Print the material without changes, beginning at the line containing "above 'Keep the'" and ending after the line containing "coord(515,248)".

▸ **The data**:
▶

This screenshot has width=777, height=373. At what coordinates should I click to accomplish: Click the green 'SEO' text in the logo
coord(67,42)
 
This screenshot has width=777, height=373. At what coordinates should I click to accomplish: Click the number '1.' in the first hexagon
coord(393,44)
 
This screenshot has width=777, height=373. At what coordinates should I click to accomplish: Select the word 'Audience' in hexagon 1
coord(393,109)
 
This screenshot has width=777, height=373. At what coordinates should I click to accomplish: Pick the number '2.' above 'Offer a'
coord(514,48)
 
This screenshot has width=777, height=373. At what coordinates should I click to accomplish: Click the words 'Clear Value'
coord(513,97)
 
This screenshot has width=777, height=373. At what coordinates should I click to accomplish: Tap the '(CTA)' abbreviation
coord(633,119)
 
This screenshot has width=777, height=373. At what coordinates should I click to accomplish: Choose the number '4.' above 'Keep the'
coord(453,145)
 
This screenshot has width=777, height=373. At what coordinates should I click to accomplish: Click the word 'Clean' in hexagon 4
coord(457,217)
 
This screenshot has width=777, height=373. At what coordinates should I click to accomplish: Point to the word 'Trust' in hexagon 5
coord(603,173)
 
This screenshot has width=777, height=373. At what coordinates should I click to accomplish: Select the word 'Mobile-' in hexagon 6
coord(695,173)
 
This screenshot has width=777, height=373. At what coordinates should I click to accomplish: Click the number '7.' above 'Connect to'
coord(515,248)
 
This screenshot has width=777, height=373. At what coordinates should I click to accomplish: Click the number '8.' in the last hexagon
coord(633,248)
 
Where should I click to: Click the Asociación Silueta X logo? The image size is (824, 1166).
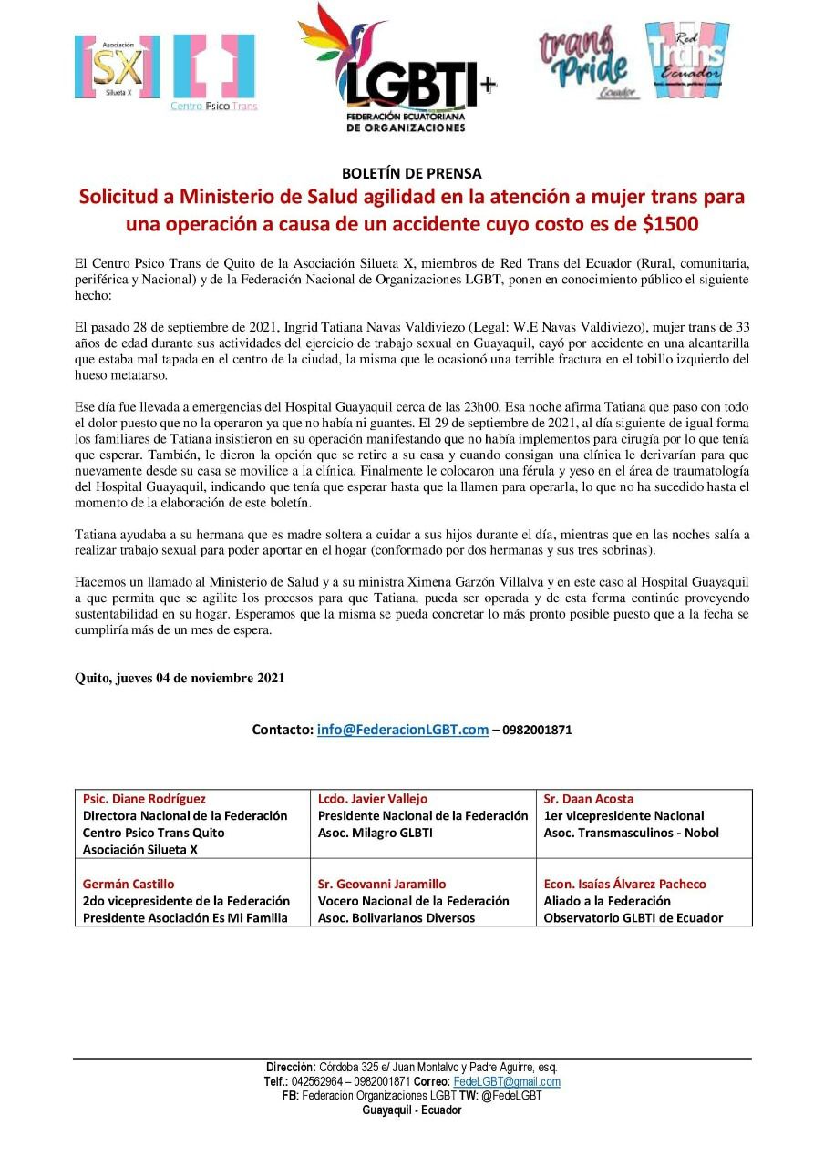point(117,66)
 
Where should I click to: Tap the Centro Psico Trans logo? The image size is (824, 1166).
point(214,73)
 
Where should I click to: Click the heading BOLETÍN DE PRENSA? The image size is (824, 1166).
point(411,172)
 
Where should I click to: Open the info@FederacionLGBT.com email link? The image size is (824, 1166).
point(403,730)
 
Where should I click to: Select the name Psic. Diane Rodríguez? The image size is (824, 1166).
point(144,799)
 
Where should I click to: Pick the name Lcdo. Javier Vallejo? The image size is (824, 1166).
point(372,799)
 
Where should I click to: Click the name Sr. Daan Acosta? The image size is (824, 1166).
point(588,799)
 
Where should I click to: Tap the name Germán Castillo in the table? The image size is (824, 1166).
point(129,884)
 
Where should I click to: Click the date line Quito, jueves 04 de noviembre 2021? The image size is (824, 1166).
point(179,678)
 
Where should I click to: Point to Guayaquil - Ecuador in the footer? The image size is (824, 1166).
point(412,1110)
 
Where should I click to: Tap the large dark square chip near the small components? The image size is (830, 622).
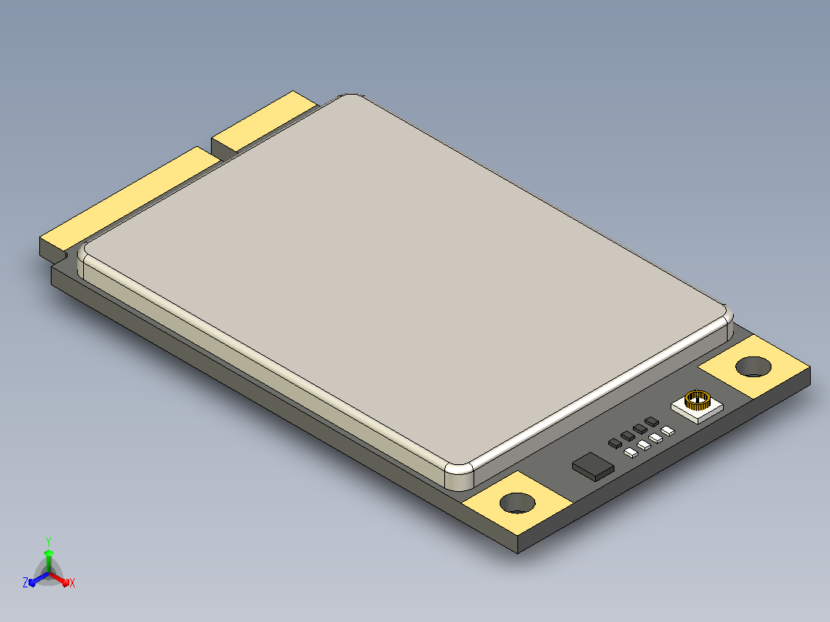[x=593, y=466]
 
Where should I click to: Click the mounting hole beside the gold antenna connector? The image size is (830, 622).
[x=753, y=367]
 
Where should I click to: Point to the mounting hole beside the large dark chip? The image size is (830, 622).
[x=517, y=503]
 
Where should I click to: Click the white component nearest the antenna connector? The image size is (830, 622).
[x=668, y=431]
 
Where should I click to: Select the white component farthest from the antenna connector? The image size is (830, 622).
[x=631, y=453]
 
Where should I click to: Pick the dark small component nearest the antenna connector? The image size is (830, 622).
[x=651, y=421]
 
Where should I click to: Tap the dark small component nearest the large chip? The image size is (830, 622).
[x=615, y=443]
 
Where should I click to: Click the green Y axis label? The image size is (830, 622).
[x=49, y=541]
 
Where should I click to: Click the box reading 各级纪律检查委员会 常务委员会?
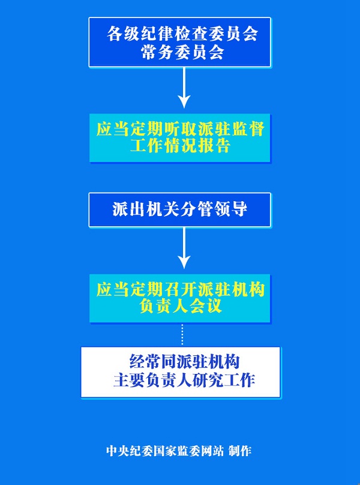[180, 42]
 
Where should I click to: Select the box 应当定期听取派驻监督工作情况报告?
[180, 137]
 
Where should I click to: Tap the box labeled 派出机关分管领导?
[180, 209]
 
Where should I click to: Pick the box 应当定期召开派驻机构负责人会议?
[180, 298]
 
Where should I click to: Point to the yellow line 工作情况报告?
[180, 146]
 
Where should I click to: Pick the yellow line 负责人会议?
[180, 307]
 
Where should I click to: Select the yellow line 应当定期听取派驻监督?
[180, 129]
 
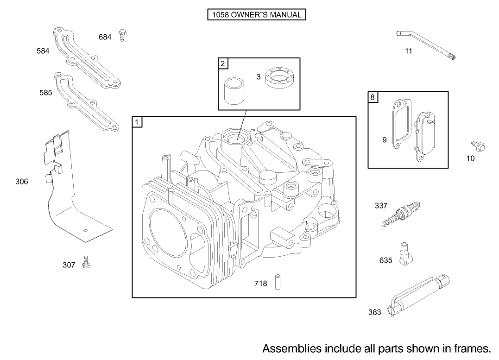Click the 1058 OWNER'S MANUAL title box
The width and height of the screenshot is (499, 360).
[256, 15]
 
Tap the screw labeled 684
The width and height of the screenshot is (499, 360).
[123, 35]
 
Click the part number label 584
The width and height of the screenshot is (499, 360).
[43, 51]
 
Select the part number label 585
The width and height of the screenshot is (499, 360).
[45, 93]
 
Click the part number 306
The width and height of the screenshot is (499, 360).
[22, 182]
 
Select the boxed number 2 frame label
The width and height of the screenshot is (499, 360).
[223, 63]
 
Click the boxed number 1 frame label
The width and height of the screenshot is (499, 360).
[137, 122]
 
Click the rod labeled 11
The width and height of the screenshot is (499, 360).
[426, 44]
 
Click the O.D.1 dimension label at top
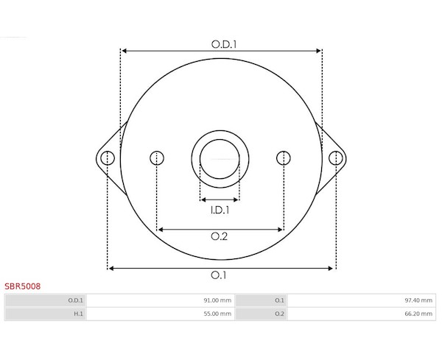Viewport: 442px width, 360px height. point(224,44)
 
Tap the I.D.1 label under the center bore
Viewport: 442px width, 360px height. point(220,210)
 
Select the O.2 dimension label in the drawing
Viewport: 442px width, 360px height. point(220,236)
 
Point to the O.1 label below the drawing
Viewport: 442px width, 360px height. point(219,275)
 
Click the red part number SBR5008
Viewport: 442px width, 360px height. point(23,286)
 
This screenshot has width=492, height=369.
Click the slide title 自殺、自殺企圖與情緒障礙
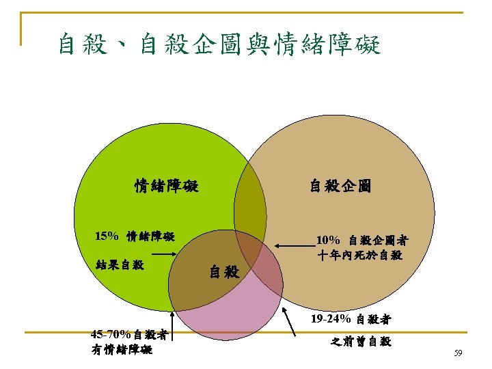(219, 45)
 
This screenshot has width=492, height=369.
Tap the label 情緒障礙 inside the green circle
(166, 186)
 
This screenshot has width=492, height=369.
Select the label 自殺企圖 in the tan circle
(340, 186)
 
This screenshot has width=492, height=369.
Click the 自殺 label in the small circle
(223, 272)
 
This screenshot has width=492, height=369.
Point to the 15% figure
(107, 236)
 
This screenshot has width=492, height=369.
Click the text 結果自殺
(120, 264)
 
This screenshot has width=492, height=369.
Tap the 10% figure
(329, 241)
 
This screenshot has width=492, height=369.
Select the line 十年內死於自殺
(359, 256)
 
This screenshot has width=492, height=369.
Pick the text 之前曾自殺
(361, 341)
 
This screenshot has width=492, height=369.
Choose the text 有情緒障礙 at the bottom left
(121, 350)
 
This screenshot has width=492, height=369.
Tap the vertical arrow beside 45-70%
(174, 325)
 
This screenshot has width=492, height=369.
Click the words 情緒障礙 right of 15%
(151, 236)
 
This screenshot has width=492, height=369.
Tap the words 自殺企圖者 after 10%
(379, 241)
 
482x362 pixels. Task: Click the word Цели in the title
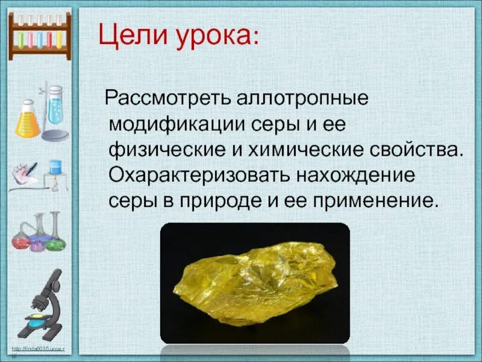click(127, 37)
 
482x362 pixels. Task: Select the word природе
click(214, 202)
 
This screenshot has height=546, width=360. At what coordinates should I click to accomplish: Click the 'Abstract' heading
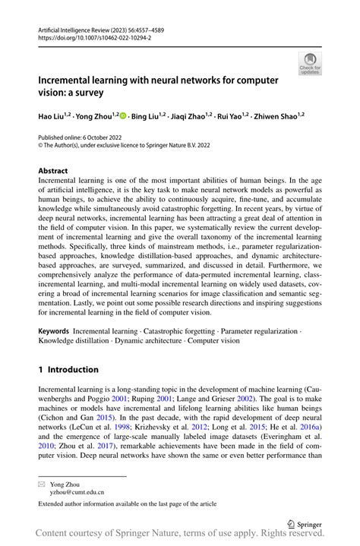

◀

▸ **Correct answer**:
This screenshot has width=777, height=373. At what coordinates should I click to accomplish: Choose the number '4.' above 'Keep the'
coord(453,145)
 
This screenshot has width=777, height=373. At what coordinates should I click to accomplish: Click the word 'Clean' in hexagon 4
coord(457,217)
 
This screenshot has width=777, height=373. At what coordinates should I click to accomplish: Point to the word 'Trust' in hexagon 5
coord(603,173)
 
This screenshot has width=777, height=373. At what coordinates should I click to accomplish: Select the word 'Mobile-' in hexagon 6
coord(695,173)
 
This screenshot has width=777, height=373. At what coordinates should I click to accomplish: Click the number '7.' above 'Connect to'
coord(515,248)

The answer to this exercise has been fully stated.